On Aug. 4, President Martin Vizcarra deployed the army to "maintain order" in Matarani, a port city in the Arequipa department. Left-wing lawmakers and teleSUR’s correspondent reported on the repression led by security forces against protestors.
#Perú La suspensión de la licencia de construcción del proyecto minero #TiaMaria es por 120 días según resolución emitida hoy por el gobierno. Movimientos sociales de Arequipa se reúnen para debatir si mantienen o levantan protestas pic.twitter.com/efCuAu2cpg
After the suspension of the license was announced Friday, social organizations of Arequipa met to discuss whether they maintain or end protests.
The copper mining project is categorically rejected by farmers, labor unions and social organizations of the central region of Tambo and the southern Islay province, amid fears of negative effects on agriculture there, which exports large quantities of its fruits and vegetables.
Citizens more generally are worried about the environmental damage the mine will create.
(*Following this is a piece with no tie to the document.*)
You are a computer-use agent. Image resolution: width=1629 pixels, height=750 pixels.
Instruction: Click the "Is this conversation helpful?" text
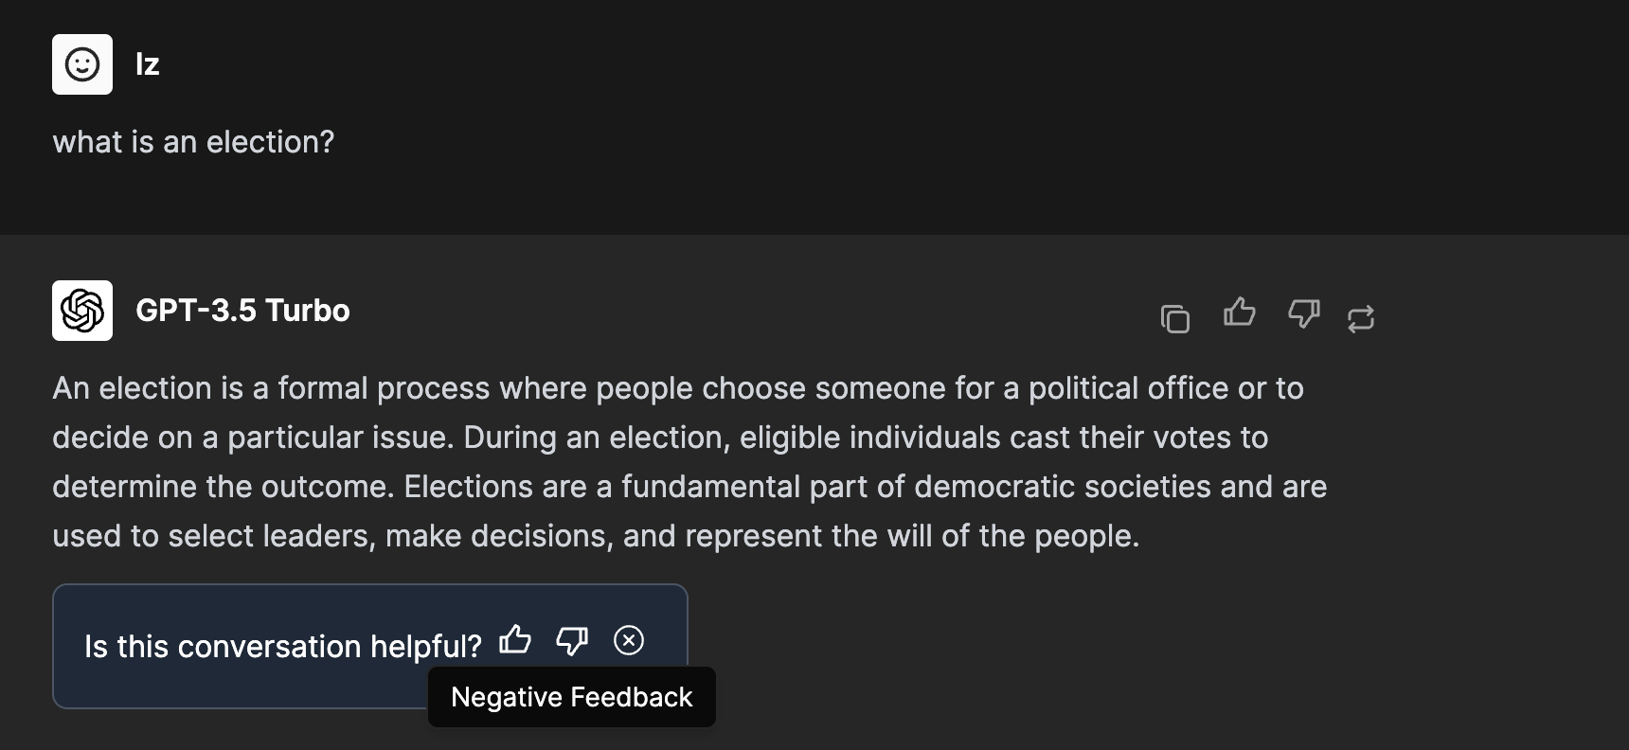282,646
The release of chemical substances such as cyanide, nitrogen oxide, and sulfur dioxide can cause great changes in the environment of the region destroying forests and polluting water.
According to energy sector experts, if the company’s environmental permit expires they would have to ask for another license, restarting a complicated and long approval process, meaning another waiting period of several months, or years, until the government reviews a new environmental impact study.
The corporation has spent years waiting for the construction license that past governments refused to give after the deadly protests that first derailed the project eight years ago. The mine is expected to produce 120,000 tons of high-grade copper per year for 18 years, with an investment of US$ 1.4 billion.
Peru is the second-largest producer of copper in the world and its mining industry makes up 60 percent of its exports.